Nuclear power plants are often located near bodies of water used for cooling purposes. In the United States, three plants in particular—Humboldt Bay in California and Turkey Point and Crystal River in Florida—would be surrounded by water in the event of a six-foot rise in sea levels. Even if flooding does not cause a disaster, it could damage facilities or prevent workers from gaining access to a plant during a time of increased demand.
“Much of the [nuclear power plant] fleet was built in the ‘70s, when climate change was not a consideration. There really haven’t been systematic adjustments to make sure that plants can operate in new extremes or that they’re protected against them,” Hill said.
Beyond causing a rise in sea level, climate change is a factor in an increase in extreme rainstorms that cause severe flooding.

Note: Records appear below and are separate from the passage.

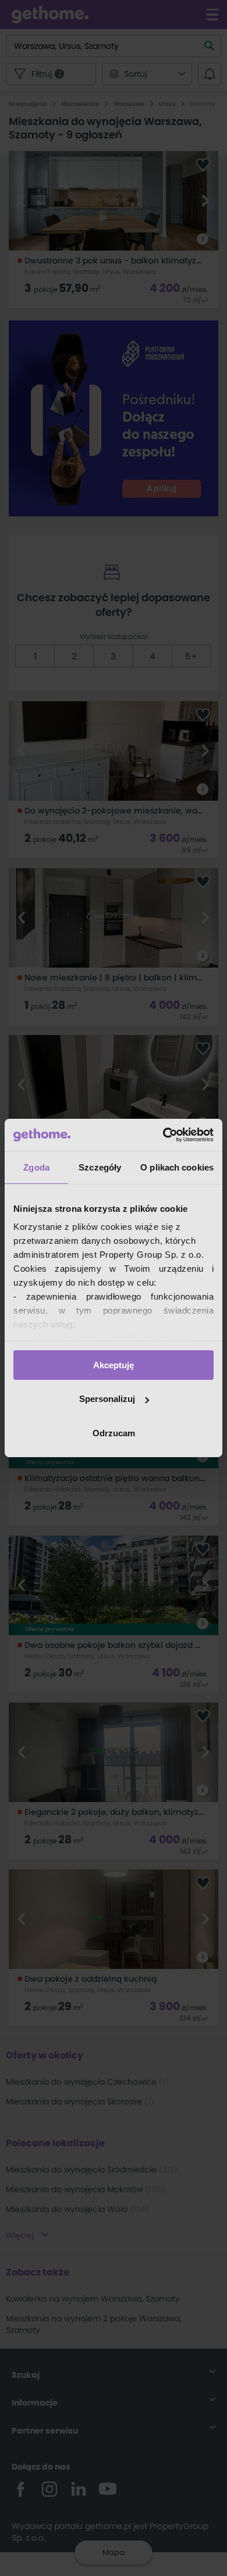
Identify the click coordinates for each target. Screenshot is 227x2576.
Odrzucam (114, 1433)
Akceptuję (113, 1364)
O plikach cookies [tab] (177, 1167)
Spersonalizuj (107, 1399)
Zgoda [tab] (36, 1167)
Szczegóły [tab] (100, 1167)
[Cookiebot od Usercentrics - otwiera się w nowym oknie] (163, 1135)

“I thought it was stunning that a site like Pantex would have flash floods that would inundate a magazine full of plutonium canisters,” Alvarez said, talking about the “once-in-2,000-year” floods that hit Amarillo, Texas in 2010 and 2017 and inundated a plutonium storage area at the Pantex Plant, where US nuclear weapons are assembled and taken apart.
“That’s a very dangerous situation to have a water-and-plutonium mix,” said Alvarez, noting that sealed canisters could corrode in the presence of water.
Needed: a better response to the interplay of climate and nuclear threats. In the face of an unprecedented rise in the strength and frequency of storms, droughts, wildfire, and flooding, those charged with oversight of US nuclear infrastructure and waste should be energetically guarding against known vulnerabilities. But the US response has largely been one of inaction.
The average US commercial nuclear reactor was 39 years old as of December 2020; the Nuclear Regulatory Commission grants initial commercial power reactor licenses for up to 40 years. The licenses can and often are renewed, but operation beyond 40 years is known as a “period of extended operation.” The Office of Nuclear Energy claims that its power plants are “proving that age is really just a number.” However, many nuclear experts disagree, especially when advanced age is considered together with industry cost-cutting measures, reduced safety oversight, and the new stresses brought on by climate change.
“In the drive for clean energy, people want to extend all of these [nuclear power plant] licenses, but they’re not thinking through, ‘Are these facilities really up to this?’” Hill said.